Renting it out took a few weeks, it shouldn’t have but the property manager got sick and didn’t really get round to asking any of her colleagues to take over the showings. Then the rent achieved was only $500. I was pretty surprised, but it was my own fault. I trusted the supplied rental assessment and I didn’t do my homework. I didn’t research rental prices in the building or get and independent rental asessment. Unforgivable really when so many property managers will do one for free (in the hopes of getting your business I suppose.)

But there have been some amazing upsides to owning the apartment. The lack of maintenance compared to my other properties is quite a relief. Everything is taken care of by the body corp fees and those fees cover insurance. It really is hassle free. While it was vacant I got to use the car park. That was fun.

The Numbers

Mortgage payments: $22,921
Rental income: $26,000
Body Corp Fees: $3,406
Rates: $1,236

That works out to a nice tidy loss of $1,563 a year. Yes thats right I actually purchased a $1563 debt every year. Are you keeping track of how much money I’m loosing this year? My other rental property is losing $1054. So far thats a grand total of $2617 per annum. Or $50.32 a week. That is starting to hurt my cashflow!

Properties which cost money to hold are not an investment. However, the rising market and capital gains are increasing my net worth. But buying houses with the hope of values going up makes me a speculator and not a very good one. Buying properties that break even are not investments either. Unfortunately I am damn stubborn. I refuse to let it go. So I eat the loss wait for a day when the damn place actually makes me some money.

Any good news?

Well interest rates are low, and getting lower. I split the loan into 3 parts and each will roll onto a lower interest rate in the near future.

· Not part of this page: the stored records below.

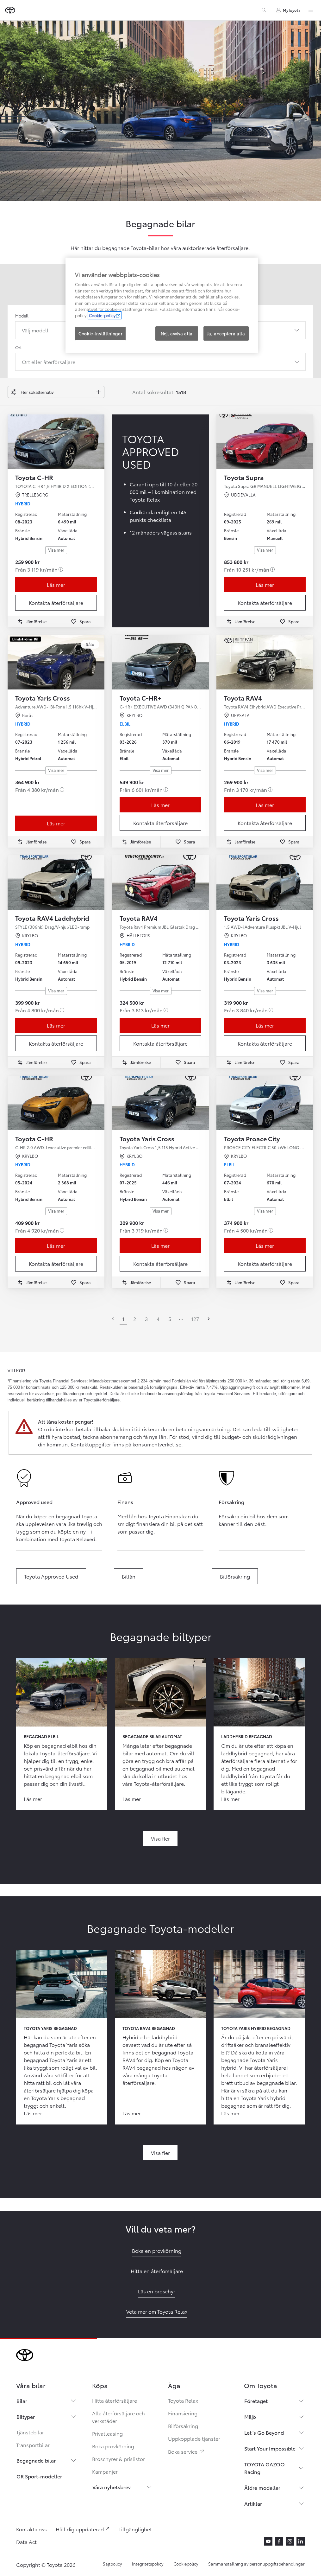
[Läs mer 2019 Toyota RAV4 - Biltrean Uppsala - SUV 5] (264, 662)
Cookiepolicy (185, 2563)
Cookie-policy (102, 315)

Rents are apparently rising. So they tell me. But I really feel that $500 a week is still a fair rent for the property. I will get a professional rental assessment when the tenants fixed term contract ends.

It will only take an increase of $30 a week or a reduction in expenses of $30 a week to make this place break even. I’m pretty sure I can achieve that in the near future..

So what are the lessons here?

Four main things I learned from this purchase.

Real estate agents work for the vendor – Not you! If they appear to be helping you get the deal done, take a step back, is it really in your best interests?

All that glitters is not gold. Staging makes a place look way fancier that it is. Whats lurking when all the glam is gone?

Get independent rental assessments and use the lower figure for running your numbers. Rental assessments, in my opinion, are usually inflated.

Set yourself some criteria. Without criteria its easy to get talked into buying something that won’t work for you. If I was buying an apartment again, it would be, carpark, views, natural light, sound proof.